This article describes a neural network-based text-to-speech (TTS) synthesis system that can generate spoken audio in a variety of speaker voices. We show that the proposed model can convert natural-language text-to-speech into a target language, and synthesize and translate natural text-to-speech. We quantify the importance of trained voice modules to obtain the best generalization performance. Finally, using randomly selected speaker embeddings, we show that speech can be synthesized with new speaker voices used in training and that the model learned high-quality speaker representations. We have also introduced a multilingual system and auto-tuner that allows you to translate regular text into another language, which makes multilingualization possible for various applications.
Introduction
I. INTRODUCTION
Voice cloning uses a computer to generate voice from a real person and uses a neural network to clone that person's unique voice. This project uses a TTS system trained on a dataset consisting of text and speech. This allows the system to learn letters, words, and sentence sounds (such as waveforms). However, the resulting audio is the same as that represented by the training dataset. This means that the TTS system must be trained on the target speech to generate a specific speech. The text is then converted to normal speech. Synthetic speech can be generated by concatenating recorded speech segments.

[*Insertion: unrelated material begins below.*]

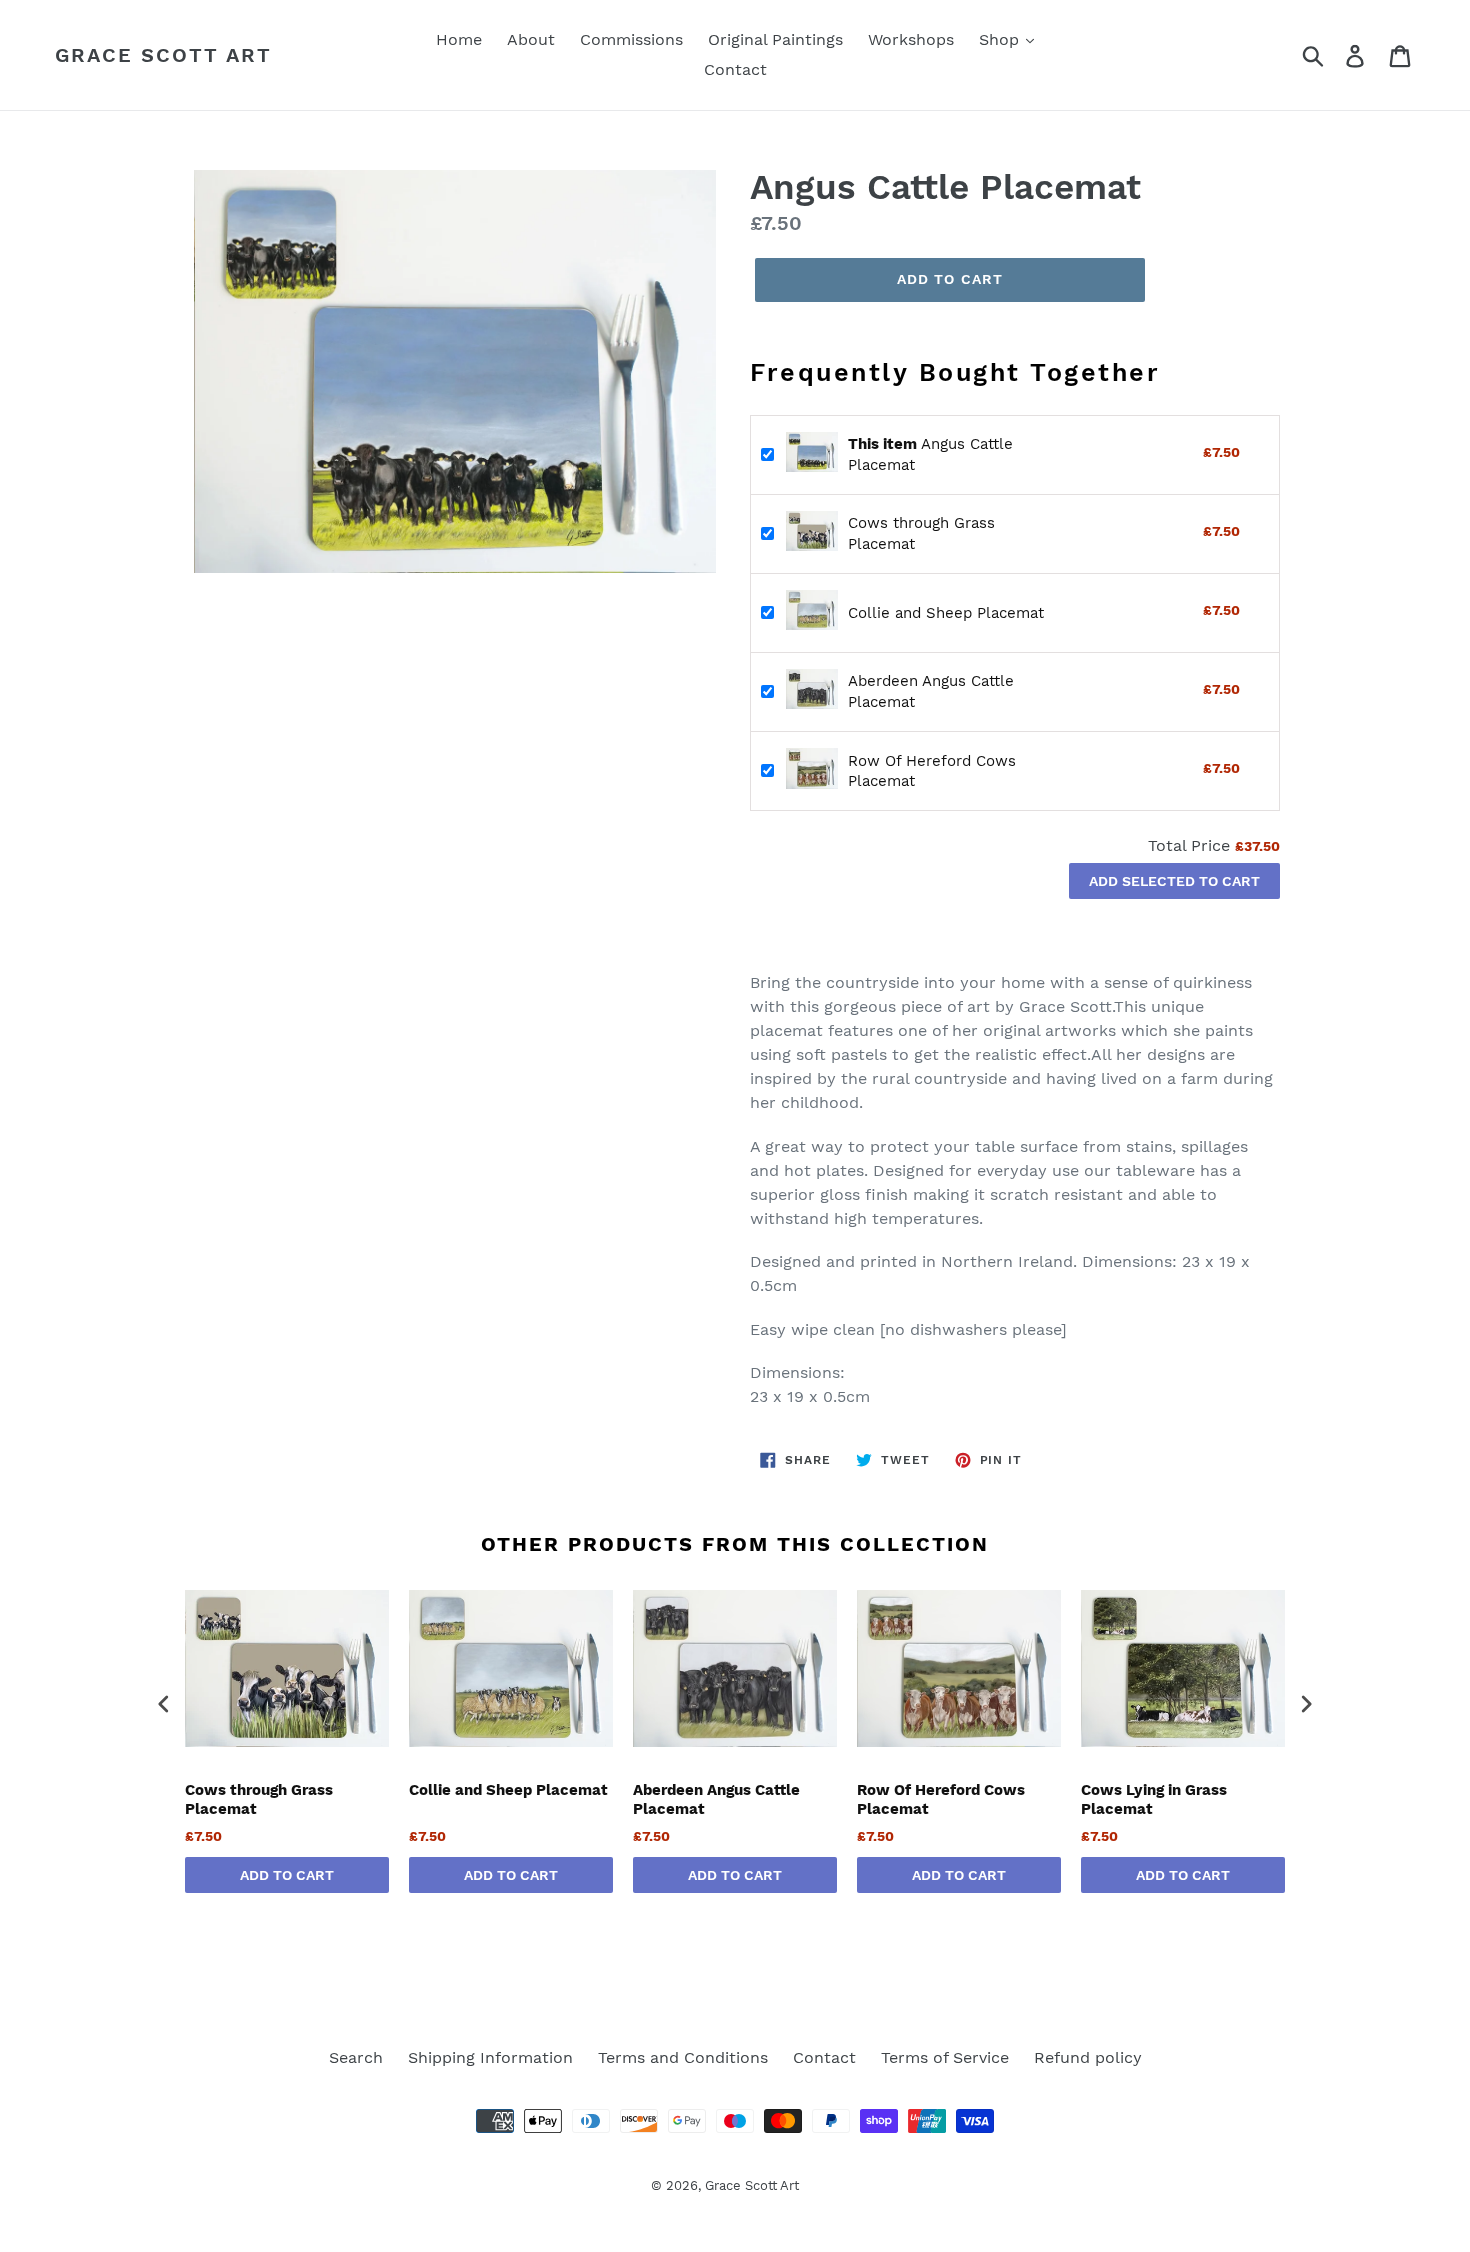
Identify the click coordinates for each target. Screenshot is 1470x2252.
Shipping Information (490, 2057)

Additionally, synthesizers can combine speech models and other features of the human voice to create a fully "synthesized" speech output.
A. Voice Cloning
Voice cloning uses a computer to generate voice from a real person and uses a neural network to clone that person's voice. This model consists of an encoder and decoder and uses a vocoder to convert text to speech. After receiving the text data, the model recognizes the endpoints and evaluates the speech according to the condition whether the speech is clearly recognized. Also used auto tuner to clear the pitch and smooth the voice.
It currently consists of over 60 languages. According to the paper, modern multilingual text-to-speech systems require large amounts of data to train or process just a few languages, but deep learning techniques enable this model to train on small amounts of data and achieve high performance synthetic and stable voice cloning between multiple languages (English, German, French, Chinese, Russian).
B. Tortoise (Text-To-Speech) Synthesis
The goal of this paper is to make a TTS system that can induce natural speech for a variety of speakers in a data-effective manner. Speech synthesis is a technology that allows a computer to convert written text into speech via a microphone or telephone.
Tortoise is a text-to-speech synthesis system which describes a system, which produces synthetic speech. The program is organized on priority basis as followed as:
Powerful multi-voice functionality.
Very realistic prosody and intonation.
C. Auto Tuner
Auto-Tune uses a proprietary device to measure and alter the pitch of vocal and instrumental music recordings and performances. Training data consists of performance pairs that are identical except for pitch. Such pairs are needed for model training, but are difficult to find naturally.
Therefore, we construct the input signal by detuning high-quality vocal performances and synthesize the input signal by training a model to predict shifts that restore the original pitch.
II. WORKING
Architecture diagrams create visual representations of software system components. In software systems, the term architecture refers to various functions, their implementation, and their interactions. It shows the general structure of a software system and the relationships, limits, and boundaries between individual elements.
V. ACKNOWLEDGEMENT
This paper was supported by Alard College of Engineering & Management, Pune 411057. We are very thankful to all those who have provided us valuable guidance towards the completion of this Seminar Report on “Autotuned voice cloning enabling multilingualism” as part of the syllabus of our course. We express our sincere gratitude towards the cooperative department who has provided us with valuable assistance and requirements for the system development. We are very grateful and want to express our thanks to Prof. Sakshi Shejole for guiding us in the right manner, correcting our doubts by giving us their time whenever we require, and providing their knowledge and experience in making this project.
Conclusion
In this research paper, we have successfully studied Auto-tuned voice cloning which enables Multilingualism. In future, we are planning to use this model in Google Maps, Transportation services for creating a familiar voice to sound very natural and able to understand instructions fast and easily.